Each of the levels culminates in a 'boss battle' in which you must run towards the screen to escape your pursuer. That kind of thing was pretty irritating back when Crash Bandicoot did it on the PSOne ten years ago. Here it's equally so, especially when you combine inevitable deaths with the fact that they seem to drag on far too long.

Dog meets rat. Dog eats rat.

There's a good sense of scale to the environment at least (even if there is noticeable pop-up in each level's introductory fly-overs). Being a tiny rat means finding ways and means of reaching the highest of heights: tightrope walks along wires, point to point jumps (another reference to Sly Cooper there) across light fixtures, scrabbling down table legs, and the traditional rat up the drainpipe are your standard means. Although perhaps that latter description isn't so apt, as Remy's normal speed is a treacle-like canter. You can run, but your stamina depletes out far too quickly. If, for any reason, you ever find yourself forced to play through this game, I'd suggest entering the cheat code SPEEDY for infinite running. It should make your experience slightly better than mine - if I'd known about that code at the time, perhaps my play through wouldn't have been quite so tedious an affair.

Fetch the rat poison

For a game aimed towards a younger audience, though, it's a lot tougher than it looks. Remy can't fall that far and the tricky jumping controls always conspire to make him miss his mark. It's not entirely uncompromising given the generous mission checkpoints, but outside of those central goals you'll often find yourself respawning way back from where you were each time you die. It puts a little bit of a damper on exploration in a game that looks like it would be fun to scamper everywhere but often isn't. Still, it's a game that's easily gotten through despite those hurdles.

Will the film increase the sale of rats the way Finding Nemo did with fish? Will they survive better after being flushed down the toilet in six months?

In contrast, meanwhile, a few of the mini-games almost had me crying real tears. Set in abstract dream sequences, some are easy, but some feature tough platform challenges against the clock where one hit is all you get before restarting. Thankfully, they don't have to be completed to progress, yet they're a surprisingly enjoyable distraction amongst the mindless platform fodder of the main game.

Incidentally, this being the 360 review, getting every Achievement isn't as simple to do as you'd think.
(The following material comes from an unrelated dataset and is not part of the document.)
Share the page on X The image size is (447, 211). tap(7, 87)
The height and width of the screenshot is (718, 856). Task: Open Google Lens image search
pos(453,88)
This is the kind of game in which you get AP for doing things rather than doing them well. However, there are certain rooms and areas you gain access to throughout the game with hidden charms to collect. If you miss a few, though, you can never go back, forcing a restart of the whole game. No matter your view on Achievements, that's pretty mean and sloppy design right there.

It point towards a general mediocrity beneath the Pixar polish. There's no real sense of involvement with the story. Missions are completed without really knowing why, and like most games of its type, it's more of a brainlessly compulsive collect-a-thon than anything else. Competent in its own right, playable even, but deep down as nutritionally void as the popcorn you'll scoff while watching the movie.